凡例 第1章 特集 ITがひらく21世紀 第2章 情報通信の現況 第3章 情報通信政策の動向 情報通信年表・注記・調査概要

第1章 第4節

6 防災

携帯電話を活かし緊急事態に対応

1)緊急保安業務支援システム
 東京ガスでは、ガス漏えい等の緊急を要する事故等に、より迅速で的確な対応を図るため、24時間体制で保安業務を支援するシステムEAGLE24(緊急保安業務支援システム:Emergency Administration for Gas Light Extended 24)を開発し、11年7月には指令基地(ガスライト24)7箇所を含む全34箇所の出動拠点の緊急車両約200台に設置した(図表1))。EAGLE24は、指令基地の端末と緊急車両の車載用端末を携帯電話で結び、情報の共有化を図るシステムで、通報受付から出動車両の割り当て、現場の検索、作業状況管理、完了報告までを、双方がリアルタイムで情報の確認を行いながら進行することを可能にした。また、デジタルカメラを組み合わせることにより、作業現場と指令基地間の視覚情報が共有化され、ガスの漏えい箇所の発見や作業指示等が容易となり、安全性も向上した。
2)動画伝送システム
 消防業務という一刻を争う作業においては、隊員を効率よく活用するため、いかに早く正確に現場の情報を収集するかが重要な課題である。また、大規模な災害ほど状況の把握や情報伝達が繁雑になりがちである。そこで、刻々と変化する現場の状況をより早く把握し、正確な判断を行うため、尾三消防本部(愛知県)では、今までの無線機による消防本部と現場間の連絡に加え、携帯電話を利用した動画伝送装置搭載調査車を11年4月から導入している。
 具体的には、交通事故、建物火災等の際、リモートカメラを通じて得られた現場の詳細な状況を消防本部指令課に伝送し、増隊、補給用資材の準備の参考にしている。また、現場の状況を画面で確認できるので、より客観的に判断ができるようになった(図表2))。
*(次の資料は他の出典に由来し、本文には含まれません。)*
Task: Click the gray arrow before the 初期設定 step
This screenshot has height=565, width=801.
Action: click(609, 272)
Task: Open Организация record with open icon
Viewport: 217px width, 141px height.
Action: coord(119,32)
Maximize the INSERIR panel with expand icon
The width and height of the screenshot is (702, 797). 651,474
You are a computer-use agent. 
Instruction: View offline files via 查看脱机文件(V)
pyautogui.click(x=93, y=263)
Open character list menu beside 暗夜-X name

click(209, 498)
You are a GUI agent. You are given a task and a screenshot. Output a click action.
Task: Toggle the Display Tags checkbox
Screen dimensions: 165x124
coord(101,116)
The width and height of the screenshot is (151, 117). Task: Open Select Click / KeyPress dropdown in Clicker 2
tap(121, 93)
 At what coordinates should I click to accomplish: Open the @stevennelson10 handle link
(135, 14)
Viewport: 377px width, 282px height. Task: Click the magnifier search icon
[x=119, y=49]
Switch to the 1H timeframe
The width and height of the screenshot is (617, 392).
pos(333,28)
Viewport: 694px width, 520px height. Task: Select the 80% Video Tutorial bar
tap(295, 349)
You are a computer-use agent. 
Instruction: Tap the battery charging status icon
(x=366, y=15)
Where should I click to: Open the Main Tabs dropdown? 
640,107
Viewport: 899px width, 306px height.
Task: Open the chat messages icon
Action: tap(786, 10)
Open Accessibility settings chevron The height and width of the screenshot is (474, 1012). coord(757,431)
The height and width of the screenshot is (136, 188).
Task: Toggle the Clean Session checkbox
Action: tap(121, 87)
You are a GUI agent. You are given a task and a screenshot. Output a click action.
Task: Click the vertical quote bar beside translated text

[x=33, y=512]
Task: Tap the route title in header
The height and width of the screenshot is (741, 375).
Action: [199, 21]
そのほか、リモートカメラを市販のビデオカメラ(バッテリー付)に取り替えることにより、調査車から離れて持ち歩くことも可能となっている。
 今後、本システムを救急車と医療機関の間に導入し、救急車内での傷病者の様子や隊員の処置に対して、医師が適切な指示や助言を行うことで、より適切な応急処置を実施できる体制の実現を目指している。